15-20 Primarily success-reporting. Failures mentioned but not analyzed. Uncertain claims stated as facts.
0-14 Significant results missing from the report. Claims that go substantially beyond evidence.

Key indicators for all tracks:

  • Did you report cases where your chain failed / your feature didn't clamp / your model was unexpectedly robust?
  • Did you acknowledge the limits of your experimental setup (e.g., "I simulated the bridge rather than implementing it live")?
  • Did you distinguish between "the experiment showed X" and "X is generally true"?

Dimension C: Engineering Quality (30 points)

Measures whether the code, data, and documentation are of professional quality.

Score Descriptor
27-30 Code runs on a clean environment with documented dependencies. Data files are reproducible. Git history shows iterative development (not a single bulk commit). README explains how to reproduce the key results. No hard-coded paths that break on a different machine.
21-26 Code runs with minor setup steps not documented in the README. Data files present. Git history adequate.
15-20 Code requires significant debugging to run. Dependencies not documented. Missing data files.
0-14 Code does not run. Major files missing.

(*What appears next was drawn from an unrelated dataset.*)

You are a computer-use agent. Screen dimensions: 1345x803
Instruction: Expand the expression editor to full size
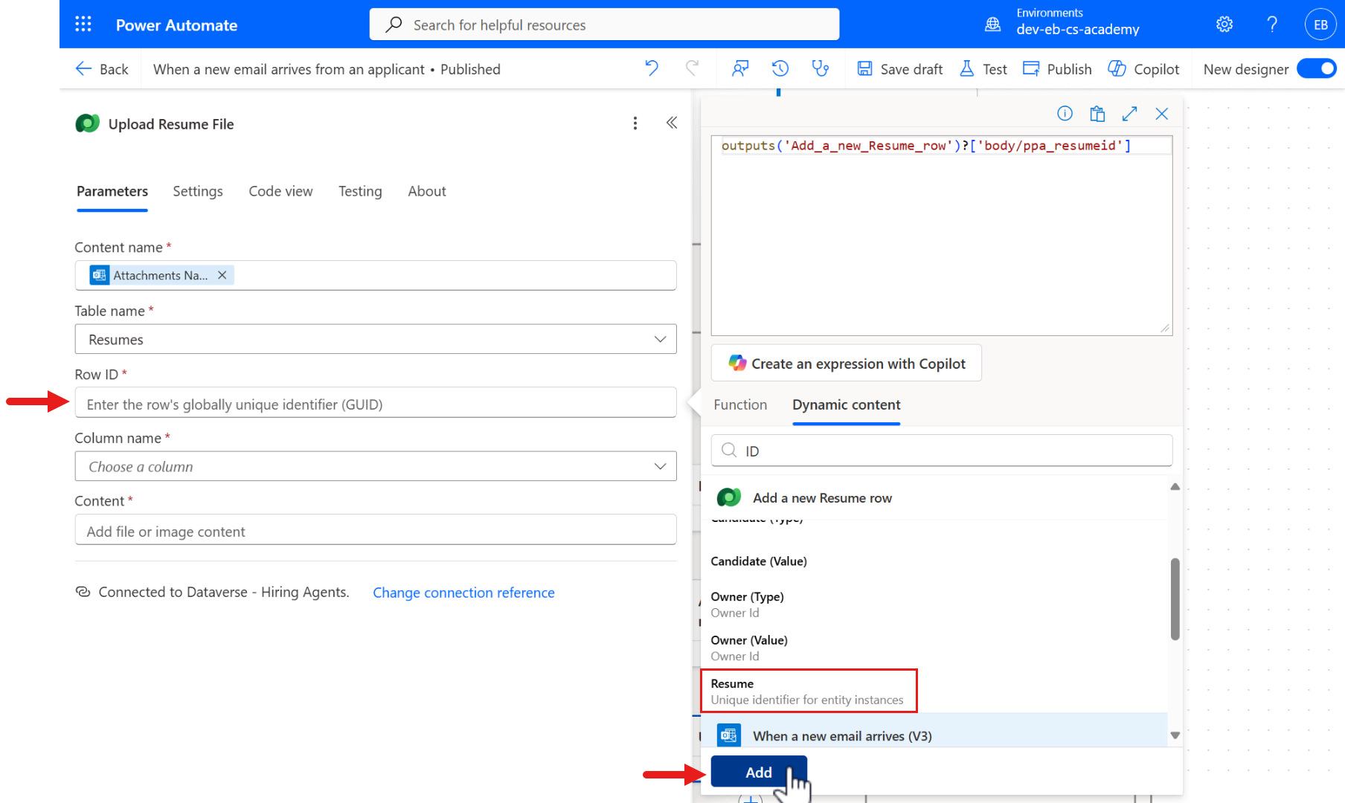coord(1129,113)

20-Minute Demo Requirements

The demo is held during Week 14 lab session. It is required for full credit on Dimension A.

Structure:

  • 5 min: State the research question and the track you chose
  • 10 min: Live demonstration of Tier 1 gate check (instructor runs the gate commands)
  • 5 min: Explain the most interesting finding from your Tier 2 analysis -- specifically what you learned about the substrate-language framework that you did not already know from the course modules

The demo is not a slide presentation. It is a technical walkthrough of your actual artifact running against the actual testbed.

Submission

Submit a directory capstone/ containing:

capstone/
├── capstone_report.md       (required for all tracks)
├── README.md                (how to run the artifacts)
├── requirements.txt         (Python dependencies)
├── [track-specific files]
└── data/                    (raw results, CSV files, etc.)

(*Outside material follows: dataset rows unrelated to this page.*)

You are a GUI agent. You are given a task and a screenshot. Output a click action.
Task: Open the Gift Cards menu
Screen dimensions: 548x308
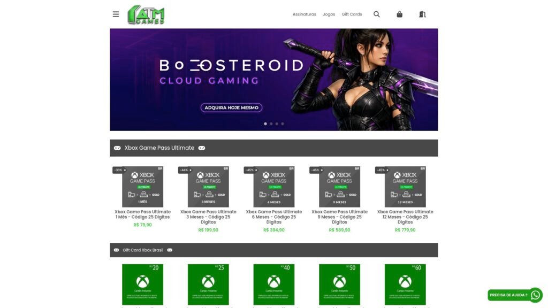click(x=352, y=14)
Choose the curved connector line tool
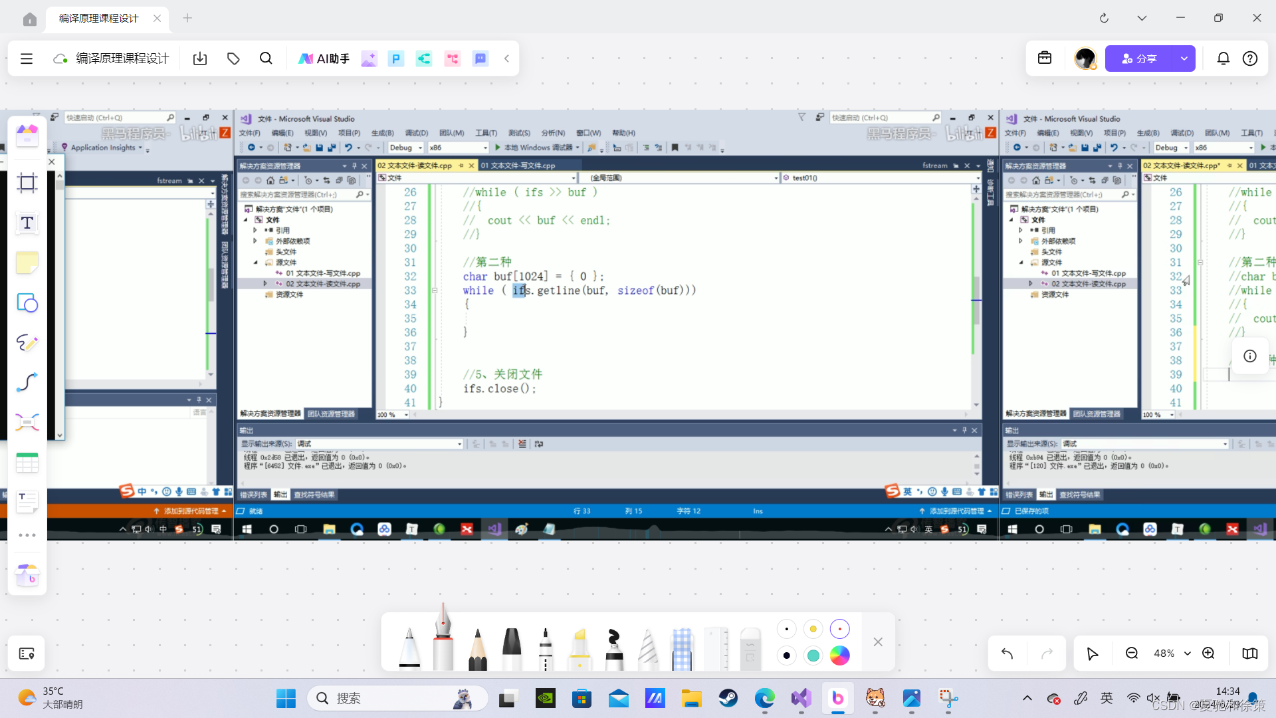Screen dimensions: 1276x718 point(27,382)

Submit via pull request to the course repo by end of Week 14 Friday 23:59.

Grading Summary

Component Points
Tier 1: Functional gate (pass/fail) 0 or pass-eligible
Dimension A: Depth of analysis 40
Dimension B: Intellectual honesty 30
Dimension C: Engineering quality 30
Total 100

Minimum passing score: 70/100 (C). The B- threshold is 80/100. A failing Tier 1 caps the score at 50/100 regardless of the written quality.